- Passage provided
►

The McDonnell F-101 Voodoo was a supersonic jet fighter which served the United States Air Force (USAF) and the Royal Canadian Air Force (RCAF). Initially designed by McDonnell Aircraft as a long-range bomber escort (known as a penetration fighter) for the Strategic Air Command (SAC), the Voodoo was instead developed as a nuclear-armed fighter-bomber for the Tactical Air Command (TAC), and as a photo reconnaissance aircraft based on the same airframe. Extensively modified versions were produced as an all-weather interceptor aircraft, serving with the Air Defense Command, later renamed the Aerospace Defense Command (ADC), the Air National Guard, the Royal Canadian Air Force and the unified Canadian Forces after 1968.



(USAF F-101B Voodoo)



(A Canadian CF-101B Voodoo protecting the great white north)




(A Canadian CF-101B Voodoo, firing an AIR-2 Genie nuclear rocket - In case of war this air-to-air unguided rocket would be tipped with a nuclear warhead)



F-101B / CF-101B / EF-101B

In the late 1940s, the Air Force had started a research project into future interceptor aircraft that eventually settled on an advanced specification known as the 1954 interceptor. Contracts for this specification eventually resulted in the selection of the F-102 Delta Dagger, but by 1952 it was becoming clear that none of the parts of the specification other than the airframe would be ready by 1954; the engines, weapons and fire control systems were all going to take too long to get into service. An effort was then started to quickly produce an interim supersonic design to replace the various subsonic interceptors then in service, and the F-101 airframe was selected as a starting point.

Although McDonnell proposed the designation F-109 for the new aircraft (which was to be a substantial departure from the basic Voodoo), the USAF assigned the designation F-101B. It was first deployed into service on January 5, 1959, with the 60th Fighter-Interceptor Squadron. The production ended in March 1961. The Voodoo featured a modified cockpit to carry a crew of two, with a larger and more rounded forward fuselage to hold the Hughes MG-13 fire control radar of the F-102. It had data link to the Semi-Automatic Ground Environment (SAGE) system, allowing ground controllers to steer the aircraft towards its targets by making adjustments through the plane's autopilot. The F-101B had more powerful Pratt & Whitney J57-P-55 engines, making it the only Voodoo not using the -13 engines. The new engines featured a substantially longer afterburner than J57-P-13s. To avoid a major redesign, the extended afterburners were simply allowed to extend out of the fuselage by almost 8 ft (2.4 m). The more powerful engines and aerodynamic refinements allowed an increased speed of Mach 1.85.

◄

- Description of the task
Copy the F-101 Voodoo passage verbatim from "(USAF F-101B Voodoo)" up to and including "a nuclear warhead)".

- Dataset records

►

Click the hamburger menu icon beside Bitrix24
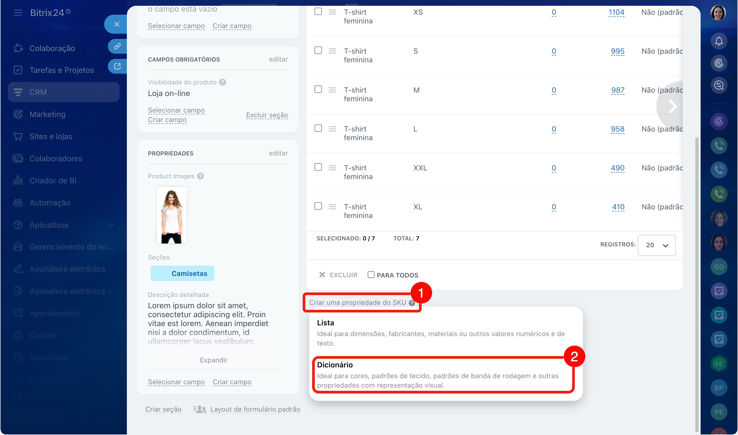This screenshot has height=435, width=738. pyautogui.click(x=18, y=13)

◄
►

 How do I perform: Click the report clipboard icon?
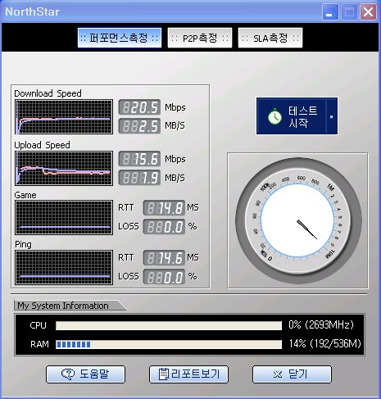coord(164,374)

◄
►

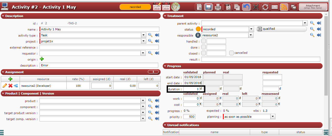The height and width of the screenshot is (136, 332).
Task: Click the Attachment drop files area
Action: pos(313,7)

◄

- Result
(USAF F-101B Voodoo)



(A Canadian CF-101B Voodoo protecting the great white north)




(A Canadian CF-101B Voodoo, firing an AIR-2 Genie nuclear rocket - In case of war this air-to-air unguided rocket would be tipped with a nuclear warhead)